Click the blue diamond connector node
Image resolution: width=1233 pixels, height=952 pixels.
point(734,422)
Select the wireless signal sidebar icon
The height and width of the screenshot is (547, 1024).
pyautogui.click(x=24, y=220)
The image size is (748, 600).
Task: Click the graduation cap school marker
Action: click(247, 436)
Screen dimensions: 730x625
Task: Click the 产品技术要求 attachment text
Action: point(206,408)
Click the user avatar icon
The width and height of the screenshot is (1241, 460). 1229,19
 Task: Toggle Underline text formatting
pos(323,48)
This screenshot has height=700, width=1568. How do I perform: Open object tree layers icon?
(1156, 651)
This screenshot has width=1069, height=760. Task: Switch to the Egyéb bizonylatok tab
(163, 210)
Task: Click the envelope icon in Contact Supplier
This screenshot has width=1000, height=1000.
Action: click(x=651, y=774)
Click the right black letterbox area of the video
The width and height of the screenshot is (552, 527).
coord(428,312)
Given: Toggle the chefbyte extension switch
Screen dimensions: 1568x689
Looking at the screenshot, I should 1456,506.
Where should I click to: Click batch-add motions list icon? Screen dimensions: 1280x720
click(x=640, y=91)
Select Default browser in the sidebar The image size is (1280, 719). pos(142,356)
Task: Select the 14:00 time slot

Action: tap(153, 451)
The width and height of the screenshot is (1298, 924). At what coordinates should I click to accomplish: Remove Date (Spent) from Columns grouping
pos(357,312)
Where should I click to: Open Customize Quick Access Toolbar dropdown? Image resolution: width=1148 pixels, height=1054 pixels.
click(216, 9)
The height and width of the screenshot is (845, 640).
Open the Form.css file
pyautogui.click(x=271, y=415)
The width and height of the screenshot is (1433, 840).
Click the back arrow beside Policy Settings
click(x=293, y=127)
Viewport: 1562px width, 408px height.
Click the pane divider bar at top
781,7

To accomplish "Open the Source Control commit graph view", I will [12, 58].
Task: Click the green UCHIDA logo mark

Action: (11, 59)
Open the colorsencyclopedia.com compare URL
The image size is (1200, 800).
--------------------
**Problem details:**
Transcribe each entry word for word.

**Answer box:**
Click the blue diamond connector node
Image resolution: width=1233 pixels, height=952 pixels.
point(734,422)
Select the wireless signal sidebar icon
The height and width of the screenshot is (547, 1024).
pyautogui.click(x=24, y=220)
The image size is (748, 600).
Task: Click the graduation cap school marker
Action: click(247, 436)
Screen dimensions: 730x625
Task: Click the 产品技术要求 attachment text
Action: point(206,408)
Click the user avatar icon
The width and height of the screenshot is (1241, 460). 1229,19
 Task: Toggle Underline text formatting
pos(323,48)
This screenshot has height=700, width=1568. How do I perform: Open object tree layers icon?
(1156, 651)
This screenshot has width=1069, height=760. Task: Switch to the Egyéb bizonylatok tab
(163, 210)
Task: Click the envelope icon in Contact Supplier
This screenshot has width=1000, height=1000.
Action: click(x=651, y=774)
Click the right black letterbox area of the video
The width and height of the screenshot is (552, 527).
coord(428,312)
Given: Toggle the chefbyte extension switch
Screen dimensions: 1568x689
Looking at the screenshot, I should 1456,506.
Where should I click to: Click batch-add motions list icon? Screen dimensions: 1280x720
click(x=640, y=91)
Select Default browser in the sidebar The image size is (1280, 719). pos(142,356)
Task: Select the 14:00 time slot

Action: tap(153, 451)
The width and height of the screenshot is (1298, 924). At what coordinates should I click to accomplish: Remove Date (Spent) from Columns grouping
pos(357,312)
Where should I click to: Open Customize Quick Access Toolbar dropdown? Image resolution: width=1148 pixels, height=1054 pixels.
click(216, 9)
The height and width of the screenshot is (845, 640).
Open the Form.css file
pyautogui.click(x=271, y=415)
The width and height of the screenshot is (1433, 840).
Click the back arrow beside Policy Settings
click(x=293, y=127)
Viewport: 1562px width, 408px height.
Click the pane divider bar at top
781,7

To accomplish "Open the Source Control commit graph view", I will [12, 58].
Task: Click the green UCHIDA logo mark

Action: (11, 59)
Open the colorsencyclopedia.com compare URL
The image size is (1200, 800).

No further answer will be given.